“I could’ve done a better job at communicating, but things just fell apart,” says Mariel Beaumont, lead singer and guitarist for one of Philadelphia’s most promising new indie rock bands, Church Girls. The band has dealt with some turbulence, but they’ve refined their sound and come into their own with members Michael Liszka (Drummer), Joseph Wright (Guitarist) and Vince Vullo (Bass), who they brought on shortly before their UK tour. The new lineup exudes raw potential with unshakable chemistry.
Two years ago, Beaumont left her full-time job at a clothing brand. Since then, she’s cultivated the hard-earned ability to manage a band and preserve its morale by being more open and direct, drawing on the lifeforce of compassion and patience to listen to one another and understand that humility comes with the territory of being in a tight-knit group.
Church Girls’ newly released EP, Cycles, grapples with the dissolution of relationships, and the responsibility one faces in setting boundaries for loved ones who encounter the quicksand of substance abuse. Beaumont concedes, “This person has a disease. As much as I’ve blamed that family member for certain failures, I have my own. I could’ve addressed the problems at hand, instead of pretending everything was fine and just receding.” Beaumont’s commitments are transparent on the powerful, forthright and compelling self-titled track; “Cycles” clinches the album with its familial pact and reprise, “I will show up when you call / You’re still my blood after all.”
Cycles was produced by Scott Solter (The Mountain Goats, Superchunk, Okkervil River), as was the band’s 2018 EP, Home, and they’ve already scheduled more time to record a full-length with the critically acclaimed producer. Beaumont describes the new EP’s sound as one that has shifted from an indie rock aesthetic to post-punk aggression.

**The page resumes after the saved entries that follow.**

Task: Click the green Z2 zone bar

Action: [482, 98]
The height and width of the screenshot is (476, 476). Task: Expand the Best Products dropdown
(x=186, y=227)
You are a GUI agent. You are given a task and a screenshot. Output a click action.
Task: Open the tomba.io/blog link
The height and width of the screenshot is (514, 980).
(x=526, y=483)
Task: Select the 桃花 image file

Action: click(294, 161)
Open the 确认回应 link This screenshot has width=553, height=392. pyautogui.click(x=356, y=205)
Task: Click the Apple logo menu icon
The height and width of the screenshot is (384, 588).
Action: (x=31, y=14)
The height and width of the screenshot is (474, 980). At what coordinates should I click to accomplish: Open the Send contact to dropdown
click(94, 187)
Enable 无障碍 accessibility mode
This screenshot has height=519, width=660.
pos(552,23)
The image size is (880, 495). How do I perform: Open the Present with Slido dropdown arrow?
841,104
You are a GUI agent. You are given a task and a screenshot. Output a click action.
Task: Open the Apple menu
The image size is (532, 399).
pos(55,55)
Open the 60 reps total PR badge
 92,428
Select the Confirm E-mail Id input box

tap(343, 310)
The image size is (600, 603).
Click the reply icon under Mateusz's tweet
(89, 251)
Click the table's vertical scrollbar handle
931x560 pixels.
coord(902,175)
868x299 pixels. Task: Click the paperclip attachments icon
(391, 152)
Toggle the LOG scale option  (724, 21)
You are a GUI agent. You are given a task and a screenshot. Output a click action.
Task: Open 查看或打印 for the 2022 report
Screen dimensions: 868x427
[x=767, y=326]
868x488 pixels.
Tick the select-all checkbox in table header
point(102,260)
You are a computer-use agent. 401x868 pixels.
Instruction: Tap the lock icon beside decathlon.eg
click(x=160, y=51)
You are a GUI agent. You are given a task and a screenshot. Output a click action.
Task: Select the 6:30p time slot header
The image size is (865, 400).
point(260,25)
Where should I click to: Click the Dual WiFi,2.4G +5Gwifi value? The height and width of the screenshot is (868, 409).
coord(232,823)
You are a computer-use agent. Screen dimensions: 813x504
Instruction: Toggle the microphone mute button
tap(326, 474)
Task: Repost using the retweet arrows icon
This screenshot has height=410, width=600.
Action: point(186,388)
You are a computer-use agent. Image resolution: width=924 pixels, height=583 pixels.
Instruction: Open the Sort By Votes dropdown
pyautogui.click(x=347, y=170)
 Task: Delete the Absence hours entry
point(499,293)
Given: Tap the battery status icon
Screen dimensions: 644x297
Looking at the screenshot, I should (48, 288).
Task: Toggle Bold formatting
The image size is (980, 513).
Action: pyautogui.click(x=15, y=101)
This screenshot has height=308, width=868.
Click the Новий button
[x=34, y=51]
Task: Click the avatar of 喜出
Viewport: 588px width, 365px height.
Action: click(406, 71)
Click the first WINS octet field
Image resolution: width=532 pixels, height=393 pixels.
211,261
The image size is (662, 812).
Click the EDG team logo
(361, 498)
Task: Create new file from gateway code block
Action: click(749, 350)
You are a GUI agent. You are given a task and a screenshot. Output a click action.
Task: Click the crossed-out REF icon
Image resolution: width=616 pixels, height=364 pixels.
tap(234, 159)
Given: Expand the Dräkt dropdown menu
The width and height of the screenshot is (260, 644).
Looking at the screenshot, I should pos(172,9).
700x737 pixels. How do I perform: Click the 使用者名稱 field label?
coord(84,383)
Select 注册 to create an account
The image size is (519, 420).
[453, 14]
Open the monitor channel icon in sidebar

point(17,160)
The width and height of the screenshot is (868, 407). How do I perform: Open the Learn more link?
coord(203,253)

“Dry Out” is the ultimate admission of fault, as Beaumont explains, “Maybe I fucked up.” Revisiting the dissolution of her original lineup, Beaumont recounts her path of self-proclaimed martyrdom while enduring the anxieties of being in charge of the whole operation on a trial by fire tour. Nevertheless, Beaumont sought after a silver lining: “Maybe the demise of the old lineup came at the perfect time. It happened fast, and we rebuilt with the right people. Granted, I should’ve been more communicative. We were moving further and further away from each other.”
Parquet Courts, Can, Television, IDLES, Protomartyr, PUP, Interpol and Dinosaur Jr. are all staples in Church Girls’ repertoire of rock, pop punk and post punk influences. Cycles contains some of these edgier, fuzzier, bristly moments that espouse physicality and give way to a more captivating live performance. “We’ve been going after something more tribal, a transcendent quality where you can kind of feel it in your chest. That’s how I feel like we connect with our crowd the best,” states Beaumont. “We play a little harder and faster now. I scream a little bit more. We’ve also been enjoying the regularity of mosh pits at our shows.”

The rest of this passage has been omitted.